I really enjoyed it, though anything which goes in-depth into the commissioning process will probably sway it for me!
If you’ve watched the Fight for Saturday Night documentary on BBC Four you’ll have heard the story about how it was pitched and using the ITV staff to do phone a friend, so it was nice to see that dramatised.
It was a little amusing how dedicated the ‘syndicate’ was in getting on the show, all the ‘have you come alone’ and the secret offices and such
Well that's annoying, there's me boggling a few pages back at the same-night repeat, only for me to completely forget it was on and be needing the repeat.
:-(
A former member
Is the syndicate stuff true?
Also - and I feel like I’ve mentioned this before - I am adamant that I read before the show began that it was originally going to be presented by Geri Halliwell. I can’t find any evidence of this though. Random I know but I’ve got it from somewhere.

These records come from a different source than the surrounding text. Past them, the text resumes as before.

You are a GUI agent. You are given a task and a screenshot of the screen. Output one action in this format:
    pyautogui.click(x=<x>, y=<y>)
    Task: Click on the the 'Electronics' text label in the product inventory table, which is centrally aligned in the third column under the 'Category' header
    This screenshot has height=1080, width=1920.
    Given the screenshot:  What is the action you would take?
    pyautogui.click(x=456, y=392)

Well that's annoying, there's me boggling a few pages back at the same-night repeat, only for me to completely forget it was on and be needing the repeat.
The show's record audience of 19.21 million was on 7th March 1999, which wasn't a big episode at all but happened the same night as a massive hour long episode of Coronation Street which got almost 20 million - Sharon and Ian's wedding. Everyone tuning in for that simply stuck around afterwards for Millionaire, and both episodes were the top 1 and 2 of both programmes in 1999.
Series 2 and 3 (January & March 1999) were genuinely huge though, reaching up to 17-18 million with ease. Surprisingly the highest rated episode of 2000 wasn't Judith Keppel, but the night after Peter Lee became the first £500,000 winner in the January - 15.88 million, highest rated non-soap of the year. Keppel got 14.87 million in November, just beating One Foot In The Grave's 12.84 million which it was very infamously scheduled against.
Ratings slowly fell over the 2000s along with most other programmes, but the Ingram special of Tonight got a massive 16.10 million in April 2003 - 1 million more than Martin Bashir's documentary on Michael Jackson two months earlier! Probably the last time the show was genuinely newsworthy, although there was some hype in early 2006 when on a celebrity special the million pound question was lost, only to be redone as the question was seen as unfair.
Quick question, was The Million Pound Drop, Channel 4’s version of WWTBAM?
Not really. C4 did give away a £1m jackpot before ITV did though, and also had The E-Millionaire Show which was more like Dragons Den/The Apprentice with a £1m prize for the winner - or two winners as it turned out.
The show's record audience of 19.21 million was on 7th March 1999, which wasn't a big episode at all but happened the same night as a massive hour long episode of Coronation Street which got almost 20 million - Sharon and Ian's wedding. Everyone tuning in for that simply stuck around afterwards for Millionaire, and both episodes were the top 1 and 2 of both programmes in 1999.
Hard to remember that only 5 years before millionare premiered the old IBA/ITC limits on gameshow prizes were still in effect. I think it was around £6000 at the time they were scrapped? Certainly the 1989 series of Wheel of Fortune makes a thing about their £4000 jackpot being the biggest on British TV at the time, less than a decade before Millionaire.